Возьмем этот громкий инцидент на заметку. Всю жизнь обоих фигурантов этого инцидента, Станиславского и Мейерхольда, сопровождала сложная, трудная и… прекрасная связь. Два архиталантливых человека, строители двух разных, чуждых друг другу театральных миров, два равновеликих, бескомпромиссных и деспотичных индивида — они оказались неразрывны и необходимы друг другу. Не скрывая притом ни обоюдной чуждости, ни душевной симпатии. Их взаимное уважение — нагляднейший урок жизни, с которым мы не раз еще встретимся на страницах этой книги.

Теперь вернемся к ролям. В «Смерти Иоанна Грозного» главную роль вначале играл сам Станиславский. Дело не заладилось, он не очень любил эту роль — точнее, ее патологическое содержимое — и передал ее Мейерхольду. Тот еще более обнажил и усилил патологию. Стилистически все было вроде бы как в «Царе Федоре», но роль главного героя была практически сведена к сологубовской трактовке: «А просто он был неврастеник, / Один из душевно больных. / В беспутной глуши деревенек /Таится немало таких»… Критика и публика прохладно оценили усердие исполнителя.

Несчастливой оказалась для Мейерхольда и главная роль в пьесе любимого Гауптмана «Одинокие». На первый взгляд казалось, что и пьеса эта, и роль именно его. Мотив одиночества, трагической судьбы героя — незаурядного интеллигента — был ему не понаслышке знаком и близок. Чехов буквально обожал эту пьесу — и неудивительно: ведущий мотив ее вторил одному из любимых мотивов его собственных пьес. Вторил — однако далеко не повторял. В его письме к Мейерхольду (знаменитое и единственное сохранившееся письмо писателя актеру) содержатся размышления, как следует играть роль Иоганнеса Фокерата, главного персонажа «Одиноких».

Чехов предостерегал Мейерхольда, советуя «не подчеркивать нервности, чтобы невропатологическая натура не заслонила, не поработила того, что важнее, именно одинокости, той самой одинокости, которую испытывают только высокие, притом здоровые (в высшем значении) организации».

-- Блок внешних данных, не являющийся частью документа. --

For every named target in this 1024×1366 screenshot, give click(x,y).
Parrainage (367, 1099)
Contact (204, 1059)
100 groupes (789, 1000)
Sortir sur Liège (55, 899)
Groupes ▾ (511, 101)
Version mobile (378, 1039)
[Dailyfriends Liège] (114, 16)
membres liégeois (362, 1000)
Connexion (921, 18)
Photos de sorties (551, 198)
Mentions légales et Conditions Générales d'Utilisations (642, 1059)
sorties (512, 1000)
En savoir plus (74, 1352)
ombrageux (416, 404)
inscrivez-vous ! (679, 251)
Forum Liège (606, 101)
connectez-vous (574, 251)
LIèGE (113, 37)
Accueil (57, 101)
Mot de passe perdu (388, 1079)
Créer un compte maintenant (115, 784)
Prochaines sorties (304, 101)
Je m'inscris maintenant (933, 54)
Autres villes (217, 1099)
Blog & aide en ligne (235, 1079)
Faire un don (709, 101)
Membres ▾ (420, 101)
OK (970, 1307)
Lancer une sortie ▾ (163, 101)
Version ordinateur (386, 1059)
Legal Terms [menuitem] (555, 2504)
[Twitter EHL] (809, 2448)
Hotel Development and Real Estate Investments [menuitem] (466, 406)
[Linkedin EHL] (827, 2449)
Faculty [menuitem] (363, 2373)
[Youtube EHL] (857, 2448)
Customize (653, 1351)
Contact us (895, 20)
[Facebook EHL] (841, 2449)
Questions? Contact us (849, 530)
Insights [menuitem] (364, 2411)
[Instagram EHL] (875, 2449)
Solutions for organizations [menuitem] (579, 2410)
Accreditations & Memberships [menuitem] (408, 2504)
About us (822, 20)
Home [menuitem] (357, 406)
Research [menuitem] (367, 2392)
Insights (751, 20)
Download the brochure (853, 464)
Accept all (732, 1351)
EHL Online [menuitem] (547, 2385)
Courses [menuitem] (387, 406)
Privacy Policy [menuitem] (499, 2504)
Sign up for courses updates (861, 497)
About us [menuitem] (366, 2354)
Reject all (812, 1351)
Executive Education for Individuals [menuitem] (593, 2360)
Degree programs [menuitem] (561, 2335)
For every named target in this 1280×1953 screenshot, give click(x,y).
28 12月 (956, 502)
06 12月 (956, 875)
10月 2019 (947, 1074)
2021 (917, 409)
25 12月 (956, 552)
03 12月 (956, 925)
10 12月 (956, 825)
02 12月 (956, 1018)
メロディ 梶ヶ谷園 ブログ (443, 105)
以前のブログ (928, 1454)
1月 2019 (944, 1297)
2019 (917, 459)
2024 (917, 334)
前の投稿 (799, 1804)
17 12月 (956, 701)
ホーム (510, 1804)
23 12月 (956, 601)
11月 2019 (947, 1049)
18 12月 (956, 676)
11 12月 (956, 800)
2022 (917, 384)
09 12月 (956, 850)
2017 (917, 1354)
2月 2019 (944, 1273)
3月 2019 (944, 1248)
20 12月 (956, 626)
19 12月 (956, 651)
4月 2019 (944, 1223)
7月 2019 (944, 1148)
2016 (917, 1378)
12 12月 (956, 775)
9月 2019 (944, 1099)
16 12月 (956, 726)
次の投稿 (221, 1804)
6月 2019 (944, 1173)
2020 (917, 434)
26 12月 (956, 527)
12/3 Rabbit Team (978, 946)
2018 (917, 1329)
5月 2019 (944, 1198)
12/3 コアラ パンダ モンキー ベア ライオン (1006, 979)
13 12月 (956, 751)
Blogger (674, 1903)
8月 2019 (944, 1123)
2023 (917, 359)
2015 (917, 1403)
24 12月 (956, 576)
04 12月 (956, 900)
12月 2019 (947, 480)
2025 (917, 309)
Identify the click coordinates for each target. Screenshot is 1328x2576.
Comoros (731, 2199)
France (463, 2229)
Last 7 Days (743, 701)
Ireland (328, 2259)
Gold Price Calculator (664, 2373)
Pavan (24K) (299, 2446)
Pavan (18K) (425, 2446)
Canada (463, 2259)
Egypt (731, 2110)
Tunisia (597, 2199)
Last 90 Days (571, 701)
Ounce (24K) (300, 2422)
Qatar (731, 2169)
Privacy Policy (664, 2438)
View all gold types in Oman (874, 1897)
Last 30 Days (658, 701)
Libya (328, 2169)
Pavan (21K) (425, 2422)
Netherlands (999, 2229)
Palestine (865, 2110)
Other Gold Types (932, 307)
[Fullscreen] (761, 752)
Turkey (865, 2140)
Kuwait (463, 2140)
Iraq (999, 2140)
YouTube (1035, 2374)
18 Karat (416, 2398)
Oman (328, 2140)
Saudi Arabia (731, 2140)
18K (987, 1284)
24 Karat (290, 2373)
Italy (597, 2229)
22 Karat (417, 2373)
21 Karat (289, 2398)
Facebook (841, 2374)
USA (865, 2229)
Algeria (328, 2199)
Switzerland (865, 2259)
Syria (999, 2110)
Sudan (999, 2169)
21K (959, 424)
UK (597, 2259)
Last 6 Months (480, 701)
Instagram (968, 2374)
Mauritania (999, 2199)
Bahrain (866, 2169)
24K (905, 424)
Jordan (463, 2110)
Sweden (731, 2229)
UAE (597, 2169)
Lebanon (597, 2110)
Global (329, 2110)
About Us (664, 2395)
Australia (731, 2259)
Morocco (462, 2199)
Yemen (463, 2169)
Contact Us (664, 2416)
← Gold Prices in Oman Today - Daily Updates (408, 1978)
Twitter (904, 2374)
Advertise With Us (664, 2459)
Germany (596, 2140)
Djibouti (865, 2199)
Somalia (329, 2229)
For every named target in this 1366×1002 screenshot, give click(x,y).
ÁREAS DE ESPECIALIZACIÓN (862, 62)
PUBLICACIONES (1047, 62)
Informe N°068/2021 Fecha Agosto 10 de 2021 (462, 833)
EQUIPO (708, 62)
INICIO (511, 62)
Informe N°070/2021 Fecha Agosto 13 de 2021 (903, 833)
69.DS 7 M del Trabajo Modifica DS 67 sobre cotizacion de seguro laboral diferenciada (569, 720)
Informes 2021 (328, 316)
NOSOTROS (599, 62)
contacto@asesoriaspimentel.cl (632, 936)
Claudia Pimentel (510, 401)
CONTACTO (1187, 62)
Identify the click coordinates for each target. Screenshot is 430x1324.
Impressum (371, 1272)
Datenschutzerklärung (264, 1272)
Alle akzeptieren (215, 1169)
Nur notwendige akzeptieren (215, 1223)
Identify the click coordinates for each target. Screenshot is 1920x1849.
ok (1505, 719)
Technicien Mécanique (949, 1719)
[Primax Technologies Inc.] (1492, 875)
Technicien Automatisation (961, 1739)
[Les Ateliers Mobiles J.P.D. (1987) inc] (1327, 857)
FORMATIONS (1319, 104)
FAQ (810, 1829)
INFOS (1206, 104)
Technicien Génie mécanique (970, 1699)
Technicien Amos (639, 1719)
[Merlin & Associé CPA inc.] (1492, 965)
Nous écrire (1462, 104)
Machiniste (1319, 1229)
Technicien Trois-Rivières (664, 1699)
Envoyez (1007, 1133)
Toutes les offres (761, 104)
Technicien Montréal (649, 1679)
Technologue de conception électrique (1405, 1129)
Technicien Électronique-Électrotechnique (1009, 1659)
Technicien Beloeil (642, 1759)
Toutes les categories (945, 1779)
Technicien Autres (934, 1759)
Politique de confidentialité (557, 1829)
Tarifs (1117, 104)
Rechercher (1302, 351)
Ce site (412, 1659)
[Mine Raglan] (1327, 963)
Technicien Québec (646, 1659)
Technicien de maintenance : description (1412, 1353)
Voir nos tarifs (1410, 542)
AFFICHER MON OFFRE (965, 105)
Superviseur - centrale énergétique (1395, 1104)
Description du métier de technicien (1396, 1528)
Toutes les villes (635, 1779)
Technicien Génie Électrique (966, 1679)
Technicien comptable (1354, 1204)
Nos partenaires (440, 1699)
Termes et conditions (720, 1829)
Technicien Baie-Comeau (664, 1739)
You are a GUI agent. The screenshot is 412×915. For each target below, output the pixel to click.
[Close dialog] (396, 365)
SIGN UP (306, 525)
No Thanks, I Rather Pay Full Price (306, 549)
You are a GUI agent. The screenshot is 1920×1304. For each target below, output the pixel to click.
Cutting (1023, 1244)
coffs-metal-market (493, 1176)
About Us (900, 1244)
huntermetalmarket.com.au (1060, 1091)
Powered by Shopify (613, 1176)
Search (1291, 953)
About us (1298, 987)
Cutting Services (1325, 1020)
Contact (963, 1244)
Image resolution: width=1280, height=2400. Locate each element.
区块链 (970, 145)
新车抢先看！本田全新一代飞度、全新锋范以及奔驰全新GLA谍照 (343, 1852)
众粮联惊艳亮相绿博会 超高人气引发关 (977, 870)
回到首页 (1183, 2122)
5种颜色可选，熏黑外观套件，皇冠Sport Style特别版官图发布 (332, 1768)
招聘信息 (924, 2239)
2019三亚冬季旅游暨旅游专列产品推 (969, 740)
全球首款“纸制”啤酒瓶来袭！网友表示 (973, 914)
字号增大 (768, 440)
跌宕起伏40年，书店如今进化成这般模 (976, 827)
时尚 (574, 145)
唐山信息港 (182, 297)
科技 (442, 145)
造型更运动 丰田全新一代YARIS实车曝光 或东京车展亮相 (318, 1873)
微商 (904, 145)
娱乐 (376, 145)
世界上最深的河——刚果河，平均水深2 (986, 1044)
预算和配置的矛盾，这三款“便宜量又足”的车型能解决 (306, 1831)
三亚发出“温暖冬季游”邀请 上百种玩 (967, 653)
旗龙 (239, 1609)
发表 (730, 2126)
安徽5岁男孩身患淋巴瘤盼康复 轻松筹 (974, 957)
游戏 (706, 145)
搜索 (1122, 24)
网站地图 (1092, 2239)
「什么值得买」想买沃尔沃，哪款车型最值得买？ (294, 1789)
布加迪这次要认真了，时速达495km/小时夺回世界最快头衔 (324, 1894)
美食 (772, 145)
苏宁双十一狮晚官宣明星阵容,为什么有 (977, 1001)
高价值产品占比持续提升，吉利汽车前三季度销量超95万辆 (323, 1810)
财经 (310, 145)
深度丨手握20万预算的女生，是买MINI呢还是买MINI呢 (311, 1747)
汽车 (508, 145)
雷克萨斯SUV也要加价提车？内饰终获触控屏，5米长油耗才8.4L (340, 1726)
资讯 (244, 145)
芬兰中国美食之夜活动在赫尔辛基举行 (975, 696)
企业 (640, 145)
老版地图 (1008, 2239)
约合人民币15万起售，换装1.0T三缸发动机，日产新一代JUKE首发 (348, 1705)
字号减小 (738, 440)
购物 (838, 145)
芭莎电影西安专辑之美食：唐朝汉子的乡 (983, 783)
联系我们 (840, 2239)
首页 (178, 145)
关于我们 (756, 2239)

Предчувствуя, что Станиславский не согласится с такой трактовкой, Чехов писал: «Я знаю, Константин Сергеевич будет настаивать на этой излишней нервности, он отнесется к ней преувеличенно, но вы не отступайте». Это сознавал и Мейерхольд, писавший в своем дневнике: «У Алексеева наряду с его крупными достоинствами, как блестящая фантазия и знание техники, есть один очень большой и неприятный для артистов недостаток — это навязывание своего тона и толкования роли». Но… как предупреждал Чехов, так и случилось. Станиславский, правильно понимая нервное своеобразие актерского дарования Мейерхольда, не учел своеобразия самой пьесы. Болезненное самолюбие Иоганнеса не должно было стать его главной чертой. Оно должно было соседствовать с позитивными свойствами, совмещаться с подлинным дарованием. Но ни соседства, ни совмещения у Мейерхольда не получилось…

Чехов любил Мейерхольда. На первый взгляд это может казаться странным: такое отношение к человеку, который писал ему горячечные и наивные строки: «Мне хочется пламенеть духом своего времени. Мне хочется, чтобы все служители сцены пришли к сознанию своей великой миссии. Меня волнуют мои товарищи, не желающие подняться выше кастовых, узких интересов, чуждые интересов общественности… Да, театр может сыграть громадную роль в перестройке всего существующего!» Чехов за версту не выносил лобовую патетику, наигранный пафос, наивную категоричность, часто звучавшие в письмах Мейерхольда. Но он же за версту чувствовал искренность и честность и невольно питал добрую, даже любовную жалость к таким пылким натурам. Он любил своего Треплева, хотя, как мы знаем, не щадил его слабости и самолюбия. Он любил и Мейерхольда — любил сердечным отцовским жалением.

После спектакля Ольга Книппер писала Чехову: «Прошли «Одинокие» с неожиданным блестящим успехом, а мы совсем приготовились если не к провалу, то к очень среднему успеху, и вдруг — овации!» О Мейерхольде она умолчала, но пресса не постеснялась назвать вещи своими именами. Резко отозвались и «Русская мысль» («Перед нами тип неврастеника, неустойчивого, бессильного, нигде и никогда не способного найти удовлетворение»), и «Русские ведомости» («Слаб в Иоганнесе-Мейерхольде мыслитель, энтузиаст возвышенной мысли и смелого порыва, человек, который головою выше толпы»), да и прочие издания писали как бы в унисон. Опытнейший Кугель в «Петербургской газете» категорически заявлял об отсутствии у Мейерхольда «таланта вообще». (Правда, Кугель не любил МХТ так же, как Мейерхольда — вообще).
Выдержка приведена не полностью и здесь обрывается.